China is spending about $4.1 billion a year subsidizing its state-backed fishing enterprises, which offsets the rising costs of fishing tuna but also makes it difficult for fishermen from other countries as well as smaller Chinese fishermen who do not benefit from state subsidies to survive, and it encourages rampant overfishing around the world.
China has the biggest distant-water fleet in the world, pulling in an estimated 5.1 million tons of fish, worth around $10 billion each year, Quartz reported on Wednesday, though the country reports catching around 12 times less than that. Tuna, which is pricier and more in demand, made up an estimated 15 percent of China’s total catch by volume in 2010.
But the success of the Chinese fishing fleet is based on an unfair advantage – the government heavily subsidizes the industry, in particular the large state-owned fishing companies.
“[W]ithout that subsidy [China Overseas Fishing Company (COFC)] simply could not exist in the Pacific fishery at all,” said Charles Hufflet, head of the Pacific Tuna Industry Association (PTIA). China’s fishing fleet in the South Pacific consists of 1,300 boats, according to the Australian Broadcasting Corporation (ABC).

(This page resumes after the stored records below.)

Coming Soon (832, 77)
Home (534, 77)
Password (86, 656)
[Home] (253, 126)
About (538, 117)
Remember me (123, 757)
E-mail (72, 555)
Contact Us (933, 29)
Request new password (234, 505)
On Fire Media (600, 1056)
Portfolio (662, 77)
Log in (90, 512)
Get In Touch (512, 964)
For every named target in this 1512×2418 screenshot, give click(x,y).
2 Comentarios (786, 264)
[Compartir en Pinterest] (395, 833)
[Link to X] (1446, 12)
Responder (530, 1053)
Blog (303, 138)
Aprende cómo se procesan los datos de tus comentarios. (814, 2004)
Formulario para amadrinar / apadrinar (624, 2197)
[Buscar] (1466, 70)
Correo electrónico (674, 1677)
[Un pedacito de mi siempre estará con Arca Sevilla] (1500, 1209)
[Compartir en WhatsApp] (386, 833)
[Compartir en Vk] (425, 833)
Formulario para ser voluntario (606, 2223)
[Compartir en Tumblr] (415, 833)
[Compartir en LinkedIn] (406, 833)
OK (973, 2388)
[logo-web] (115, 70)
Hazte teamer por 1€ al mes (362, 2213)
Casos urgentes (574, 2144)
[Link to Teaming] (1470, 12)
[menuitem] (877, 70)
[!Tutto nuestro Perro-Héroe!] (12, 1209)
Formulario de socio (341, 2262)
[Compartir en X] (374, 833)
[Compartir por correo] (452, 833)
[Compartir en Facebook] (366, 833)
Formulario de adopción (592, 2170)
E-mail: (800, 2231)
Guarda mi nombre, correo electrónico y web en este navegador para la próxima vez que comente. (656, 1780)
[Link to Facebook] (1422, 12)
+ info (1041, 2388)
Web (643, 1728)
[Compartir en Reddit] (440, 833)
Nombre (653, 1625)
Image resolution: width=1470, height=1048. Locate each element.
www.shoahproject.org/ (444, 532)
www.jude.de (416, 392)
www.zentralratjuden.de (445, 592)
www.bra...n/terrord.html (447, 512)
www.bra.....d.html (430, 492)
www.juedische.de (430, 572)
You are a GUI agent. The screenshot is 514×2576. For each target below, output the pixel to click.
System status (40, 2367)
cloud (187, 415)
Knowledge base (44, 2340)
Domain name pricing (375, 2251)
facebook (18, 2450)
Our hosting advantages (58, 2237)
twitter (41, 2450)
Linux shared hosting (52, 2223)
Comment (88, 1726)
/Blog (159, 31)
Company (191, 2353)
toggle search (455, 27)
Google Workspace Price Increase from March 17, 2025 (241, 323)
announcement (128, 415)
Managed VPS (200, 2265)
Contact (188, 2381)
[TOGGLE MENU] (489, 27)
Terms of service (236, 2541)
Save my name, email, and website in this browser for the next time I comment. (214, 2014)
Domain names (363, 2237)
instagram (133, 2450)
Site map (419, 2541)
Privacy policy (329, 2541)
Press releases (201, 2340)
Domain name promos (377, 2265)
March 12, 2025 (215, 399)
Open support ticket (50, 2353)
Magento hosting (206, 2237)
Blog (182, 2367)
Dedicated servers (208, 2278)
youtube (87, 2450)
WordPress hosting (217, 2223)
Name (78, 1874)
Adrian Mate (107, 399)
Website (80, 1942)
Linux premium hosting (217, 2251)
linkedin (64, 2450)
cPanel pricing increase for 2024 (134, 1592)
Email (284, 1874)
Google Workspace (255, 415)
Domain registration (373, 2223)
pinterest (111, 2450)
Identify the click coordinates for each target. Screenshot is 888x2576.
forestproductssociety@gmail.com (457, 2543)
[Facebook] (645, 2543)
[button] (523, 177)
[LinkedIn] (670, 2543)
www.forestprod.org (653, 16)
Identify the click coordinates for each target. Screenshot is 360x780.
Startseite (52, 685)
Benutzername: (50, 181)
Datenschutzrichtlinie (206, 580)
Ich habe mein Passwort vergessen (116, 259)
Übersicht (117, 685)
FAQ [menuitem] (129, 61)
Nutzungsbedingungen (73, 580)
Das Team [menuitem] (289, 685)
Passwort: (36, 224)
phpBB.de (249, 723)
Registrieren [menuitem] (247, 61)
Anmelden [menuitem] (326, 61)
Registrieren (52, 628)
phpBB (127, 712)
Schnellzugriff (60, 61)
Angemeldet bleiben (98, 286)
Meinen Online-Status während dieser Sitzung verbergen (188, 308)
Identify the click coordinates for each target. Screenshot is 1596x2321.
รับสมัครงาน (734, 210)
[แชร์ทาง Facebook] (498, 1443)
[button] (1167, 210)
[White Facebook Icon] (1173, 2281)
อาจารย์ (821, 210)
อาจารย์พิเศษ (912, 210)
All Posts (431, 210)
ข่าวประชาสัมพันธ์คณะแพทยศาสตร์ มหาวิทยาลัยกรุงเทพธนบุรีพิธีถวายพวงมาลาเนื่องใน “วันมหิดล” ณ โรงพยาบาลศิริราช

COFC is a publicly traded subsidiary of Chinese National Fisheries Corporation (CNFC), a massive state-owned enterprise. CNFC’s operations cover the globe, and it is licensed to export to the U.S., Europe, Japan and other major fish markets. The company makes up about one-third of China’s deep-water fleet, the rest comprises other state-owned enterprises, and smaller non-state-owned regional and coastal Chinese companies.
The state-owned firms receive most of the $4.1 billion subsidies from the government. As the world’s tuna supply diminishes, it is now more expensive to catch tuna. Since the subsidies offset those rising costs for China’s state-backed enterprises, these companies are able to offer lower prices, making it difficult for fishermen from other countries to compete, according to Quartz.
Smaller Chinese fishermen, who don’t benefit from state support, are similarly suffering; an estimated 80 percent of them have recently gone out of business due to rising costs of fuel and labor -- costs that they must bear without any state aid.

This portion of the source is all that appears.